Park gets excited about how he can guide other artists under the roster who have become known for their writing and producing their own material like boy band Stray Kids (“I’m trying to make them be themselves, but I just try to share a different angle and my experiences”) and JYPE’s first rock band DAY6 (“They’re kind of underneath the radar but selling out every single show in an hour; they’re going to have a solid career”).
But as an artist, songwriter and producer himself, Park has more than 55 singles that have topped charts domestically or abroad. He’s honoring that legacy with his No. 1 X 50 concert series that wraps its Korean run on the final day of 2019.
The concert features his chart-topping hits as well as two that he holds dear to his heart that didn’t quite snag the top spot in his solo 2012 release “You’re the One” (where he needed to cancel planned promotions over hurt vocal chords) and Sunmi‘s debut solo single “24 Hours” (“One of my favorites that I’ve done,” Park says of the 2013 cut).

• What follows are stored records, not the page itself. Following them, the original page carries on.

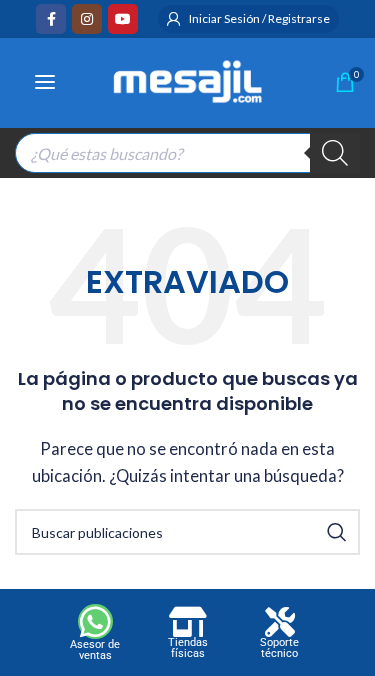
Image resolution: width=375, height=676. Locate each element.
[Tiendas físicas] (188, 622)
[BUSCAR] (337, 532)
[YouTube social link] (123, 19)
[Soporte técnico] (280, 622)
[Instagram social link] (87, 19)
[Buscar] (335, 153)
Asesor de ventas (95, 650)
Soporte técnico (279, 648)
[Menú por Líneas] (45, 82)
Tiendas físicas (188, 648)
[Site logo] (188, 79)
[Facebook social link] (51, 19)
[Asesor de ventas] (95, 621)
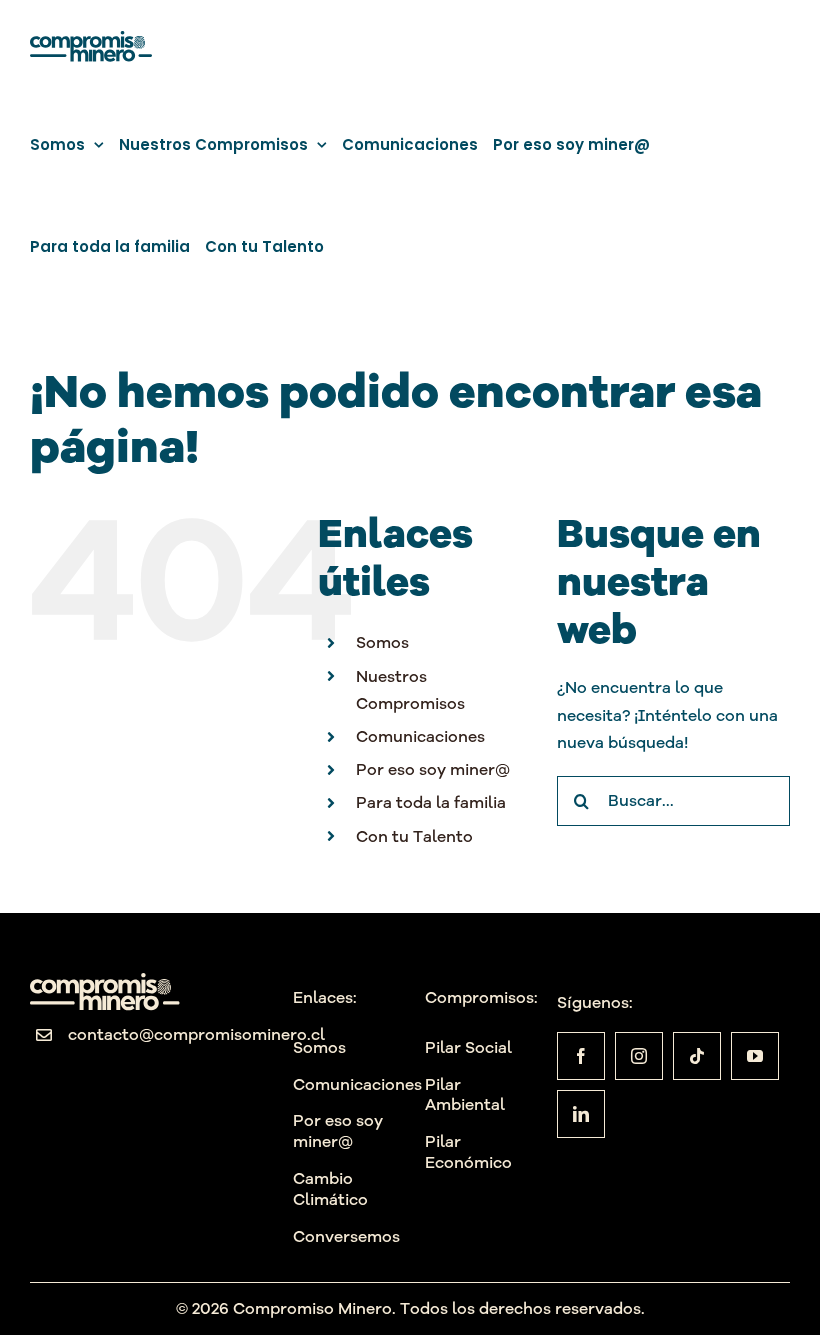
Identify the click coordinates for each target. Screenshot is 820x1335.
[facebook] (581, 1056)
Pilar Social (468, 1047)
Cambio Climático (330, 1188)
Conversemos (346, 1236)
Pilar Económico (468, 1151)
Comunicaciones (420, 736)
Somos (382, 642)
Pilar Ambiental (465, 1094)
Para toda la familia (431, 802)
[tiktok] (697, 1056)
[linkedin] (581, 1114)
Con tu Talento (414, 836)
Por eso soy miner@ (433, 769)
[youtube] (755, 1056)
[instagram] (639, 1056)
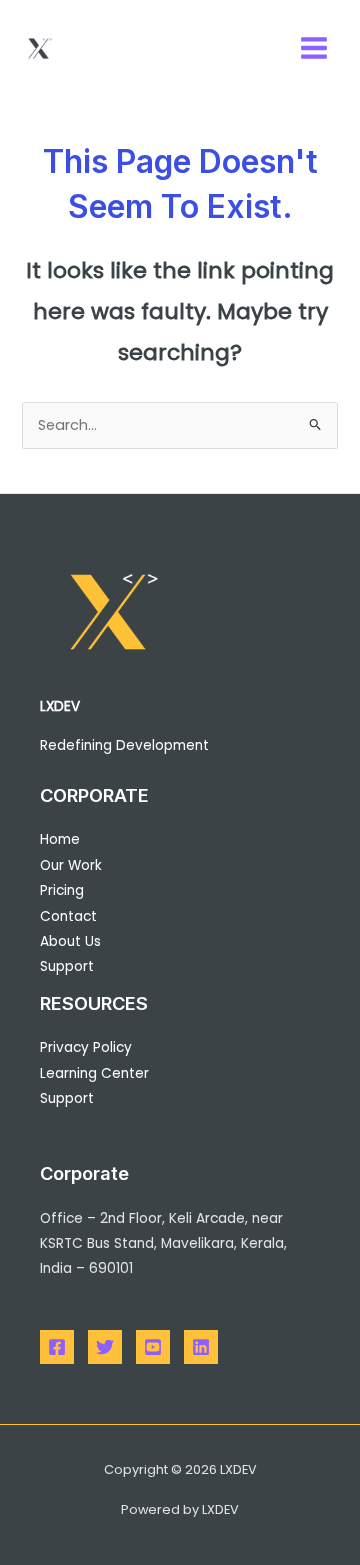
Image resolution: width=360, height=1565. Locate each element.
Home (60, 839)
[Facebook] (57, 1347)
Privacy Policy (86, 1047)
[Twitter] (105, 1347)
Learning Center (94, 1073)
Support (67, 966)
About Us (70, 941)
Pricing (62, 890)
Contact (68, 916)
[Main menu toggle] (314, 48)
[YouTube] (153, 1347)
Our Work (71, 865)
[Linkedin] (201, 1347)
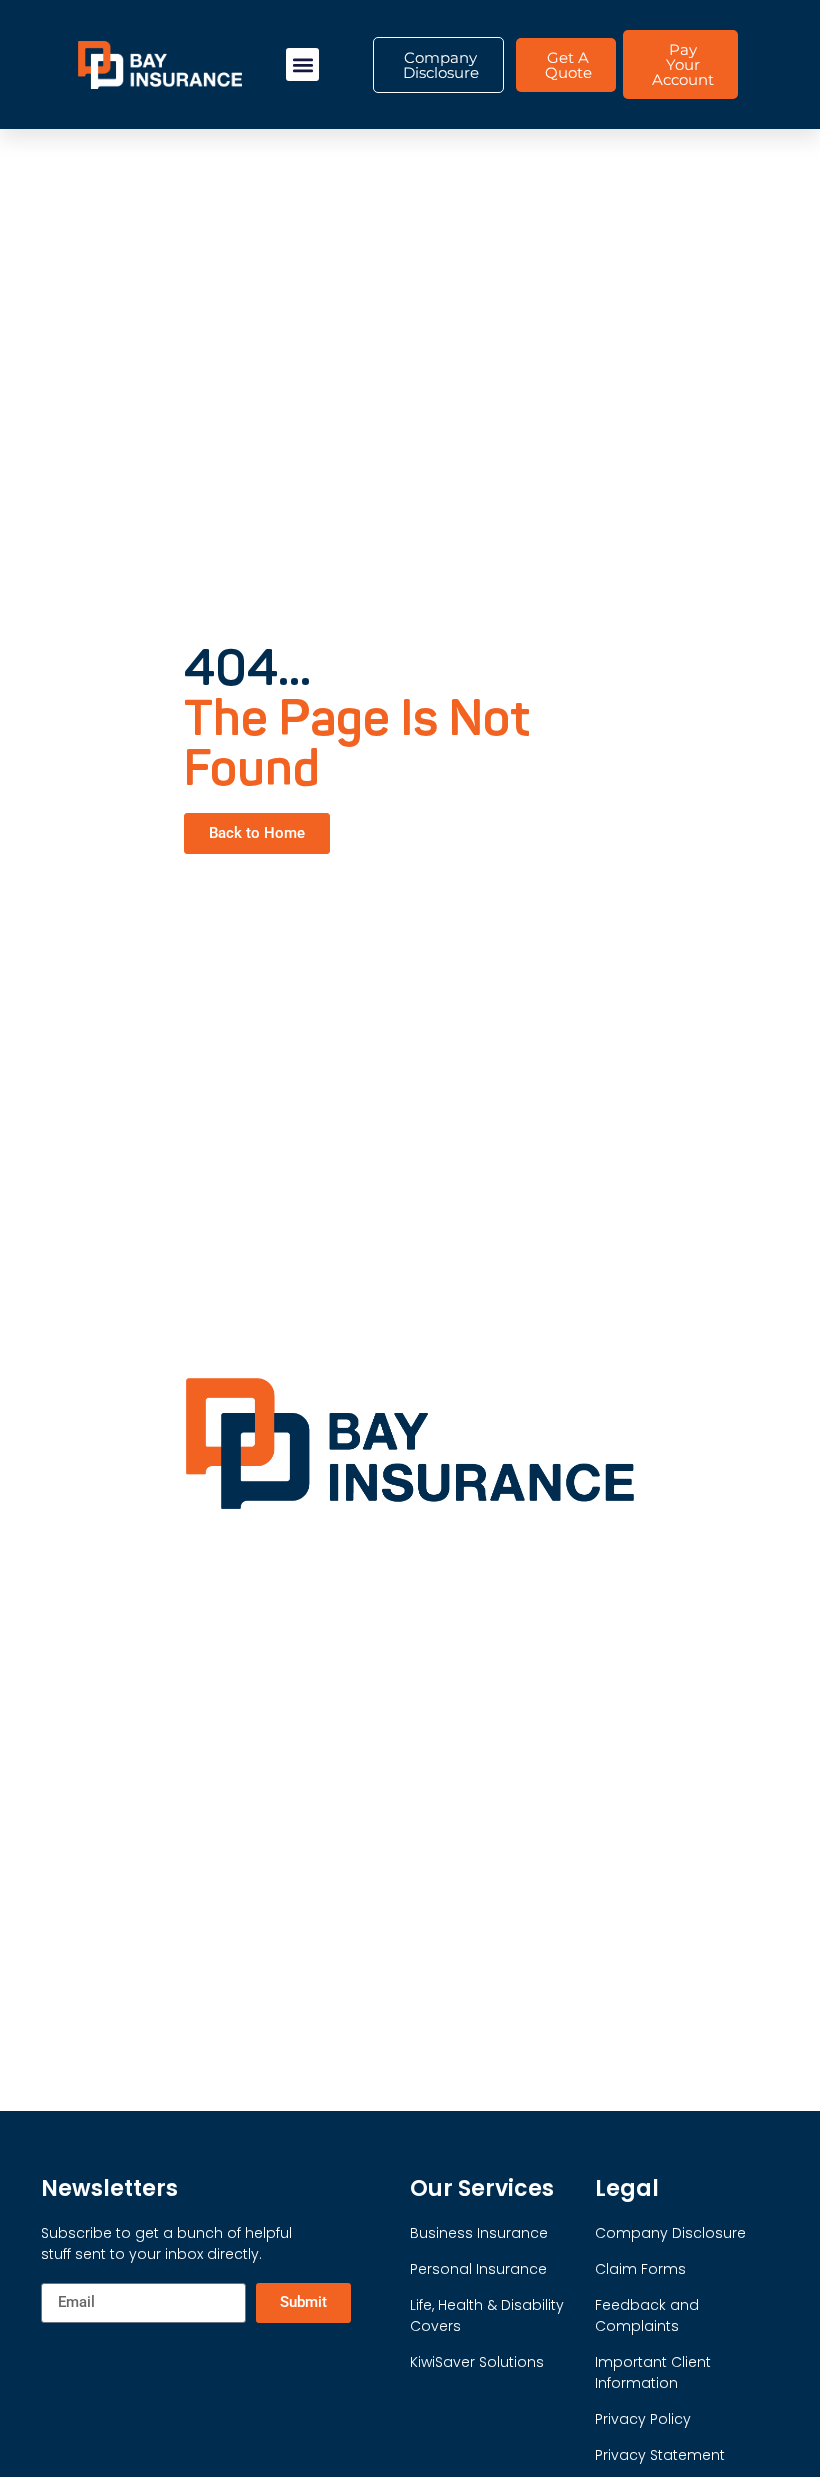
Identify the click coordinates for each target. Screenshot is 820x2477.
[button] (302, 64)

The one track he performs that he isn’t his own is the one he describes as “perfectly written”: Monica‘s early single “Before You Walk Out of My Life,” from her debut album, Miss Thang. He says the No. 1 Mainstream R&B/Hip-Hop hit from 1996 “was my ultimate role model as songwriting: a song with a strong beat that was good enough as a ballad.”
In the No. 1 X 50 show Park performs “Before You Walk Out of My Life” right before his ballad version of TWICE’s “Feel Special” — aka the song with a strong beat but good enough to be a ballad. It shows that, more than two decades later, J.Y. Park hasn’t forgotten, and is still completing, goals he set out to do way early in his career. Next year, No. 1 X 50 will make its way to California for a special U.S. show all continuing the unprecedented career trajectory of an industry and artistic visionary who refuses to define himself as anything other than a “leader.”
“Underneath the JYP Entertainment logo, there’s always a slogan: ‘Leader in Entertainment,’ and that slogan was there since the day we started,” he emphasizes. “We have to define, ‘What is a leader?'”
Mr. JYP never actually answers his question, but if a rare hour on the phone with him reveals anything, it’s that a genuine appreciation for music, goal-oriented business that goes beyond money, and songs that truly give someone a (good kind of) fever, all lead to the creation of a true leader.